Im zugrunde liegenden Sachverhalt hatte ein Auftraggeber Arbeiten zur Errichtung eines Rohbaus sowie Verbauarbeiten EU-weit ausgeschrieben. Auf entsprechende Bieterfragen hin stellte er vor Submission klar, dass der ausgeschriebene Bohrpfahlwandverbau nach Sichtfläche zu kalkulieren und abzurechnen sei. Nach der Submission stellte der Auftraggeber hingegen fest, dass die ausgeschriebenen Massenvordersätze des Verbaus stattdessen auf der statischen Fläche beruhten.
Der Auftraggeber ließ die von diesem Fehler betroffenen sieben Positionen des Verbautitels, die preislich rund zehn Prozent des Gesamtangebots ausmachten, daraufhin mit korrigierten Massenvordersätzen von allen Bietern neu verpreisen. Der Antragsteller, der in der ersten Submission Mindestbietender gewesen war, fand sich nach der zweiten Submission auf dem zweiten Platz wieder.

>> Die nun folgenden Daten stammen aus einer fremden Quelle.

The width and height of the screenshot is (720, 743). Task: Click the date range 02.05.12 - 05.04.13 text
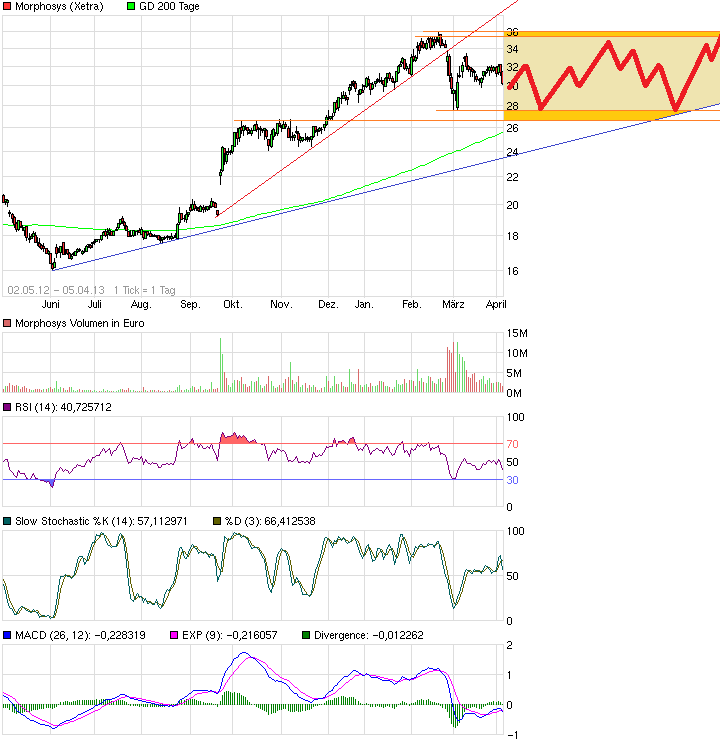tap(55, 289)
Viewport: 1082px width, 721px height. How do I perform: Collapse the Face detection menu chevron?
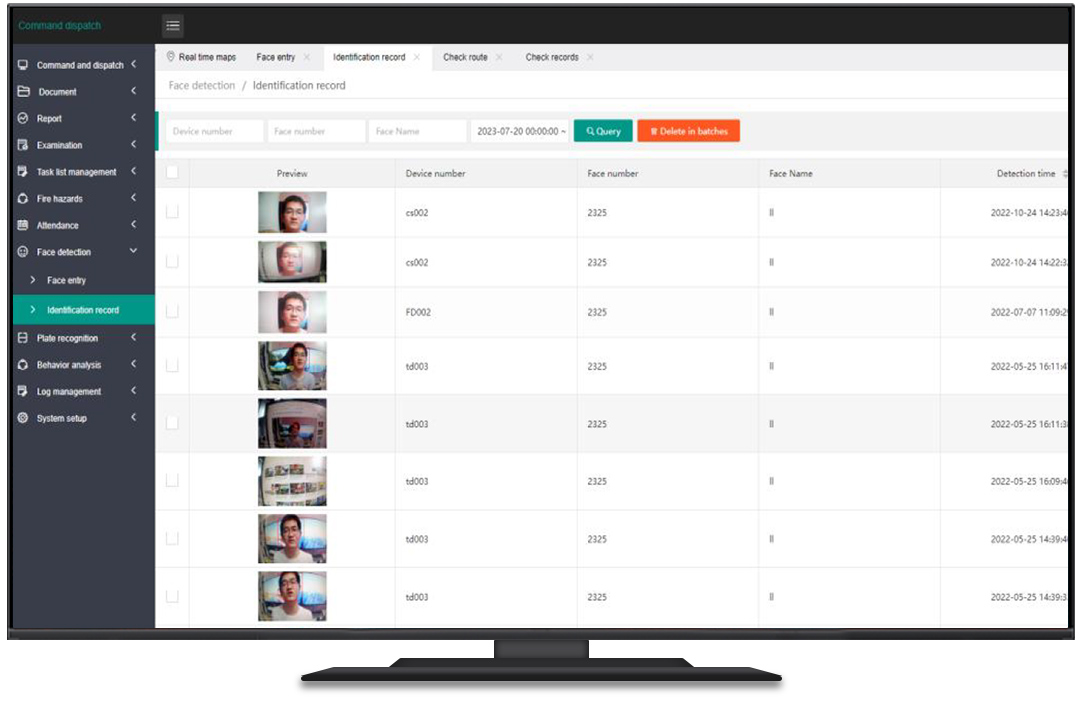pyautogui.click(x=133, y=251)
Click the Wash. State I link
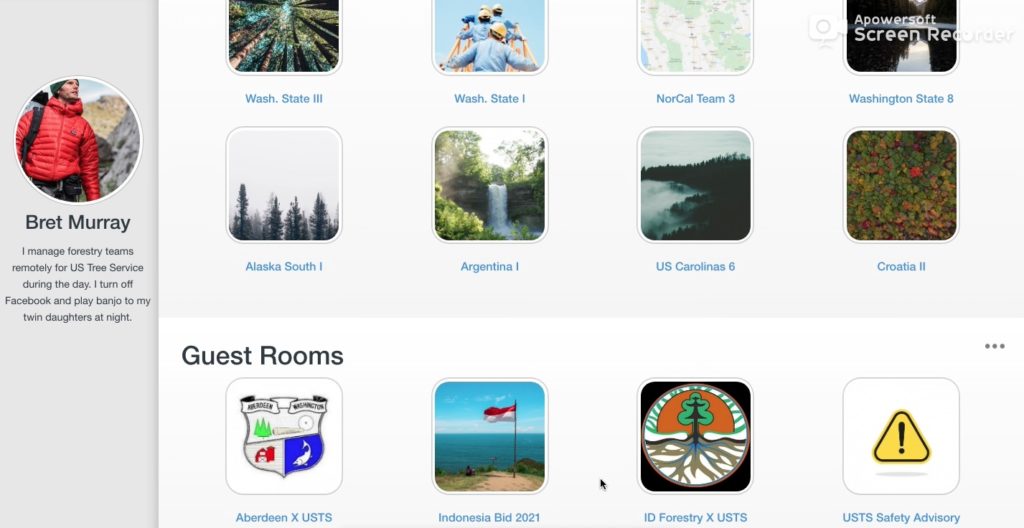The height and width of the screenshot is (528, 1024). 490,99
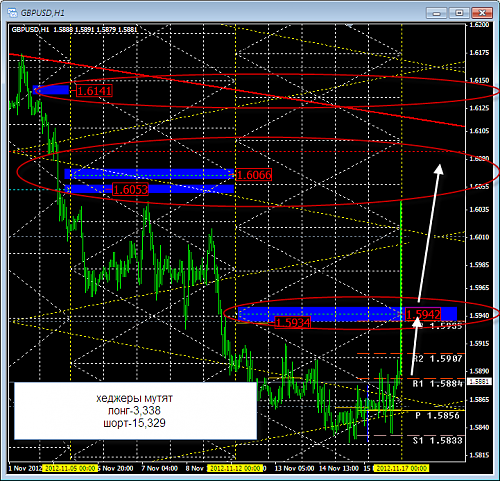
Task: Click the 2012.11.05 00:00 date marker
Action: point(70,468)
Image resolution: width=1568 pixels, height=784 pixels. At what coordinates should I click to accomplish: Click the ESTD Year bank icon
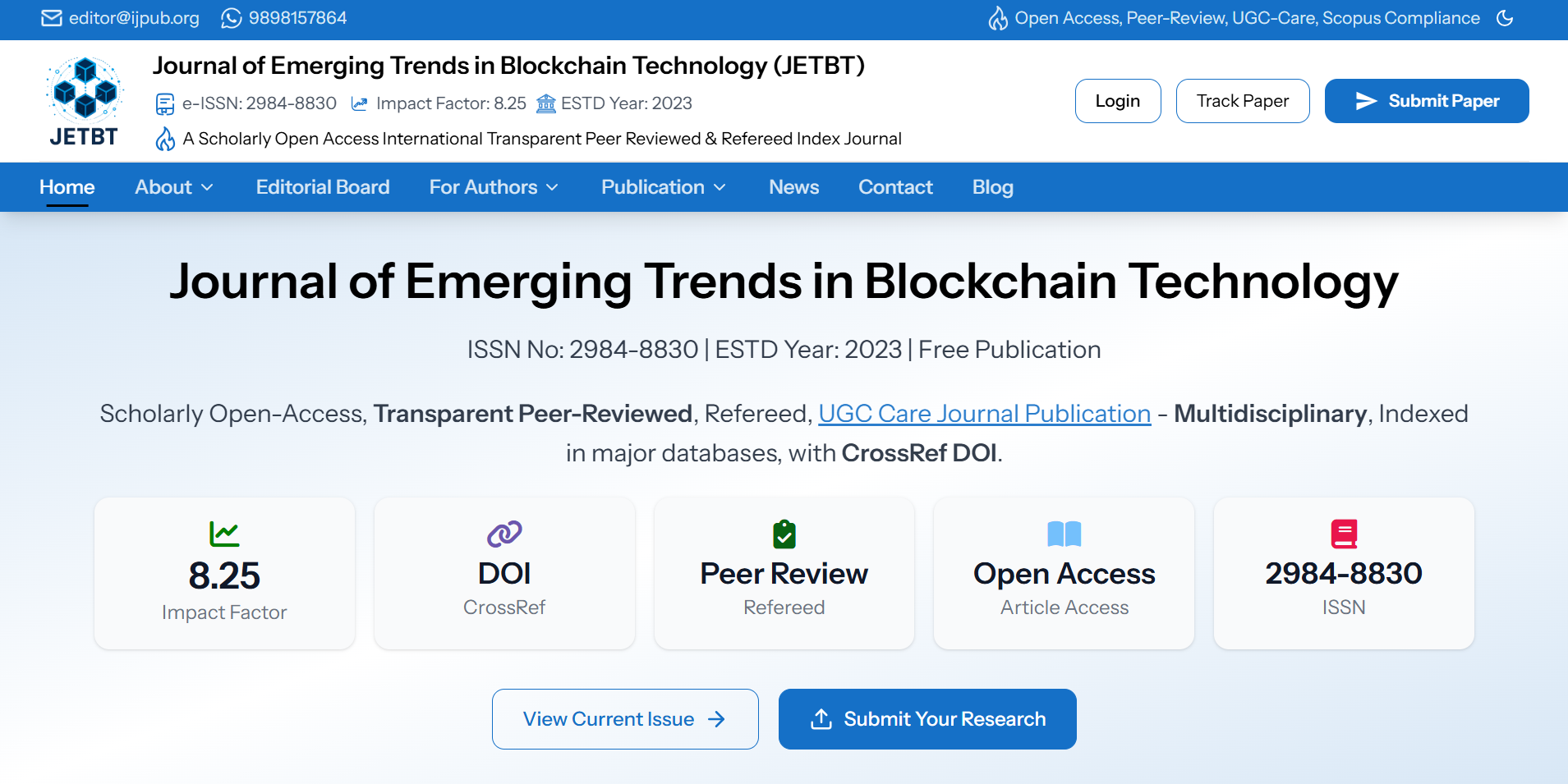(x=546, y=103)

Er stelle einen Nachprüfungsantrag mit dem Ziel, dem Auftraggeber die Wertung der Teilneusubmission zu untersagen.
Entscheidung
Das OLG Düsseldorf hat den Nachprüfungsantrag zurückgewiesen. Die vom Auftraggeber durchgeführte Teilneuverpreisung sei wirksam. Der Auftraggeber dürfe, bei Vorliegen eines sachlichen Grunds, eine fehlerhafte Ausschreibung in jedem Verfahrensstadium korrigieren. Die Entscheidung, wie und in welchem Umfang der Auftraggeber einen erkannten Ausschreibungsfehler behebe, unterliege grundsätzlich seiner Gestaltungsfreiheit. Hierbei, so das OLG, habe der Auftraggeber allerdings die allgemeinen Vergabegrundsätze zu beachten. Einem fairen Wettbewerb stehe die Beschränkung der Neuverpreisung auf einige Teilpositionen des Leistungsverzeichnisses jedenfalls dann nicht entgegen, wenn diese die Preisstruktur der Angebote im Übrigen nicht in relevanter Weise beeinflussen. Dies war vorliegend der Fall.
Ob eine entsprechende Einflussnahme vorliege, sei anhand der konkreten Umstände des Einzelfalls zu entscheiden, vom Auftraggeber zu prüfen und im Streitfall vom Bieter darzulegen. Eine rein prozentual ermittelte „Geringfügigkeitsschwelle“ (zum Beispiel 15 Prozent der eingereichten Angebotssummen), sei für die Wirksamkeit der Teilkorrektur einer Ausschreibung kein sachgerechter Prüfmaßstab.
Anmerkung
Das OLG Düsseldorf hat deutlich gemacht, dass ein öffentlicher Auftraggeber nicht verpflichtet werden kann, fehlerhafte Ausschreibungen zu bezuschlagen. Dem Auftraggeber bleibt mithin — neben der Verfahrensaufhebung oder der vollständigen Zurückversetzung des Verfahrens — auch die Teilneuverpreisung der zu korrigierenden Ausschreibungsbestandteile. Diese Korrekturmöglichkeit darf allerdings nicht als „Freibrief“ verstanden werden. Es ist grundsätzlich eine Einzelfallprüfung erforderlich. Bieter, die in Folge der Zurückversetzung mit Mehraufwand ein Angebot erstellt haben, können unter Umständen vom Auftraggeber die Angebotsbearbeitungskosten ersetzt verlangen.